▶ _Excerpted text_
Showing posts with label Czech. Show all posts
Showing posts with label Czech. Show all posts

Sunday, April 4, 2010

Spring break part 8: Prague and 26 hours of travel


Prague, Czech Republic. Our finial destination. I feel like if we would have gone to Prague at any other point in the trip, we would have had a completely different impression. And as it was, we still really liked it. But coming from Olomouc where we had such a personal connection with the town and felt like it was ours to discover, to a huge tourist destination that had to live up to all the things we heard Prague was, we were a little disappointed. It's not that it had more signs in English or kitsch than any large Western European city does, it's just that we weren't in the mood for it. It also didn't help that our first experience there involved getting totally scammed by the taxi driver (two heavy accordions = need for taxi), and then checking in to a huge, impersonal hostel (Eloise, at our last hostel, had done our laundry for us while we were out and left it hanging in our room. aw).  So for our night in Prague we decided to ditch Lonely Planet, and just go with our gut instinct. Apparently our gut instinct is very similar to that of a toddler or a moth: We were attracted to the places with the flashiest lights and prettiest colors. And the places that just seemed the most ridiculous. So maybe this wasn't giving Prague a chance to show us its best side, but really, how often do you get to go to a restaurant and a bar in the same night that both have beds in them? 


I already showed some pictures of Fragola in the section about food, but as a reminder, here is the queen sized bed that was right next to our table.  So silly. And here is a little video I took of the place: 


After that experience, the only thing we could do was to go to the very most ridiculous place we could find: Bed Lounge. You've really got to watch the video to get a feel for what this place was all about. Be sure to notice: the completely white interior with gradually changing colored lights, the TV screens with screensaver like videos of digital fish, and of course all the people lounging on the bed. The video is not very good because I'm trying to be sneaky, but it gets the point across.

▶ _Excerpted records_
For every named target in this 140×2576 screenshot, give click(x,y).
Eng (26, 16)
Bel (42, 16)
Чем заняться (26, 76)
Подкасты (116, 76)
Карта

▶ _Tasks to complete_
1 > Answer these questions about the Prague travel post, one answer per line, marked the same way.
(a) What made a taxi necessary on arrival in Prague?
(b) What had Eloise done for the travelers at their last hostel?
(c) What was right next to their table at Fragola?
2 > Write the next part of the Prague travel post, picking up after its final sentence.

▶ _Answers to the exercise_
1 >
(a) They were carrying two heavy accordions.
(b) She did their laundry while they were out and left it hanging in their room.
(c) A queen sized bed.

2 >
The couples on the bed looked so awkward and uncomfortable. It was all extremely unnatural and posed. Plus you had to take off your shoes, so that made it funny. It was, to say the least, ridiculous. We just sat there and judged everyone for a while, until we decided we should leave and make better use of our lives. 


Prague is famous for its marionettes and puppets. Pinky hates marionettes and puppets. 


The next day we went to go check out the gay district in Prague, which is apparently world renown. With the help of Lonely Planet and Pinky using a mixture of intuition and logic, we walked around ALL DAY, and didn't find so much as a tastefully decorated trashcan. It was really tumbleweed-blowing-down-the-street style empty. We were where Lonely Planet told us to go (what they called "the funky part of town"), but apart from Warsaw it was probably the least funky place we had been. But we don't think it was Prague's fault. We think the person who wrote the Prague section of our book was just l@me. So instead of eating at some trendy, hipster, Sunday brunch/pub kind of place like we were imagining, we ate at the worst, tackiest "Mexican" restaurant I've even seen. As Pinky put it, it was straight out of central Ohio.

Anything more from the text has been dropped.